SUPPLIED TEXT:
On paper, South Africa’s medal prospects in Doha look rather slim as Wayde van Niekerk still hasn’t proven his fitness.

However, Semenya was adamant that her fellow accomplished national team-mates, including sprinter Akani Simbine, long jumpers Luvo Manyonga and Ruswahl Samaai, hurdler Antonio Alkana and the “shotput guys”, were capable of reaching the finals in their respective events.

“We can’t say two medals are gone because we have a very strong team. We can never predict the World Championship, so I think everyone is a strong contender there,” Semenya told City Press this week.

“We still have Luvo, Akani, Ruswahl and the shotput guys, and we still have the marathon guys. So you can never really tell, especially with the weather conditions in Doha, which are extremely hot.

“These are the guys who have previously won medals and we expect them to do more,” said Semenya, whose 800m gold and 1 500m bronze medals contributed to the team’s total haul of six gongs at the same championships in London two years ago.

“I might have mentioned that I expect these guys to be in the final, but anything can happen. Everyone I have mentioned stands a chance of making it.”

The Doha championships will be only the second time Semenya has missed a global track competition since her international senior debut in 2009.

On another occasion, she failed in her last-ditch attempt to qualify for the 2013 event in Russia as she had just recovered from a long-term knee injury.

Semenya was part of an extended preliminary squad of 40 athletes announced by Athletics SA (ASA) in June as she had already met the selection criteria for the Doha competition.

Her inclusion in the final team was going to be subject to the outcome of a pending appeal against the IAAF’s ruling at the Swiss Supreme Court.

The Lausanne-based sports tribunal’s decision – to reverse prior rulings that had temporarily suspended the IAAF’s regulations pending the outcome of Semenya’s appeal against the Court of Arbitration for Sport – subsequently ruled her out and, in the process, weakened South Africa’s chances in women’s events in Qatar.

Semenya and javelin specialist Sunette Viljoen are the only woman athletes to have delivered medals for the country in the past decade.

“There is a lot to be done within the federation [ASA] itself. Especially when it comes to developing young woman athletes,” said Semenya.

“If you look at the structure at the moment, it is very different compared with 2009. Back then, there were camps for young aspiring athletes – they were assisted. In my opinion, it was better then. But now it seems like it is every woman for herself.

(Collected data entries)
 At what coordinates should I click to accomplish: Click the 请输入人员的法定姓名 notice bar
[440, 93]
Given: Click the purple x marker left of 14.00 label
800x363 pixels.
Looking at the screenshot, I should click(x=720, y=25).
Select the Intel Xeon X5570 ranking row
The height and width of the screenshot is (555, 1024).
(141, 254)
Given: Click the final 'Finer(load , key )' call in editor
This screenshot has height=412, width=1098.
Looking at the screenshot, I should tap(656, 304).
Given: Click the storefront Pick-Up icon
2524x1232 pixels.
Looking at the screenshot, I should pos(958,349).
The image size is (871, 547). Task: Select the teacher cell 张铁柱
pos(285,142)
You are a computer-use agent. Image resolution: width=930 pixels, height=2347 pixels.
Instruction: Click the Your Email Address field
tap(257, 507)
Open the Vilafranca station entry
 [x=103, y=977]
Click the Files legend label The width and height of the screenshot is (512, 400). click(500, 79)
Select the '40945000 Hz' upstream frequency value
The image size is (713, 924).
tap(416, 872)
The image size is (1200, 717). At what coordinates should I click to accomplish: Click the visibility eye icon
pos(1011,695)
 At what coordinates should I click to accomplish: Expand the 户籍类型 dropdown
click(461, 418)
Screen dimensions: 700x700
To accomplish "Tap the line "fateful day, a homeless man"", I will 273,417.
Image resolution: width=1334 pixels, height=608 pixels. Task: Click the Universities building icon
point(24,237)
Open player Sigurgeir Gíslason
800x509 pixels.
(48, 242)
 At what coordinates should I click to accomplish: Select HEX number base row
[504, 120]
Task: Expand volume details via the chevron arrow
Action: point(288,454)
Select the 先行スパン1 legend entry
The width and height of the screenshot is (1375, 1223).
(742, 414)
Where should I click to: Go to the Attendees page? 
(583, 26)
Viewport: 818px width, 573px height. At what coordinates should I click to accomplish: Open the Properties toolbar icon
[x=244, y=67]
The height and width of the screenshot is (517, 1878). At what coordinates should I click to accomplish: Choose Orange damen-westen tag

ACTIONS TO TAKE:
• a. Please reproduce the Semenya article word for word, starting with "Semenya was part" and going on through "events in Qatar.".
• b. Continue the Semenya article from its final sentence.

EXERCISE ANSWERS:
• a.
Semenya was part of an extended preliminary squad of 40 athletes announced by Athletics SA (ASA) in June as she had already met the selection criteria for the Doha competition.

Her inclusion in the final team was going to be subject to the outcome of a pending appeal against the IAAF’s ruling at the Swiss Supreme Court.

The Lausanne-based sports tribunal’s decision – to reverse prior rulings that had temporarily suspended the IAAF’s regulations pending the outcome of Semenya’s appeal against the Court of Arbitration for Sport – subsequently ruled her out and, in the process, weakened South Africa’s chances in women’s events in Qatar.

• b.
“So I feel we have to go back to the drawing board. We as women still need more woman coaches to do better and be at the forefront of developing young aspiring athletes.”

Earlier this week, Semenya was a keynote speaker at the Standard Bank Top Women’s Conference in Johannesburg.

Read: Support and empower women through actions, not just words - Caster Semenya

On Wednesday, she addressed an audience that comprised top businesswomen, detailing her life as a young girl, as well as her battles with the IAAF.

“Before I even won a world title, there were already a lot of questions. I could feel that something was off. I started being examined and questioned, and I got told that I might not run. And I remember saying: ‘Whoever is going to try to stop me from running has to drag me off the track.’

“And they said it was not in their control. My response was: ‘Well, I am in control because I am the architect of my career. I built my career. I am the engineer of what I do with my life.’ I was still 18 at the time.

“I am targeted because I am undefeated. My parents raised me well – they never questioned what I do or how I see things differently. They accepted me for who I am, and my childhood is one of the reasons I am tough, fearless and don’t care about what other people think,” she said.

Semenya also told the audience how the boys she used to play football with as a child “kept on asking if I was really a girl”.

“So, one day, I walked around the changing room naked to clarify because they feared the fact that I could do things they could not do,” she said.

Team SA hopefuls have until September 6 to achieve all the required entry standards to be included in the final team.

The Championship runs from September 27 to October 6.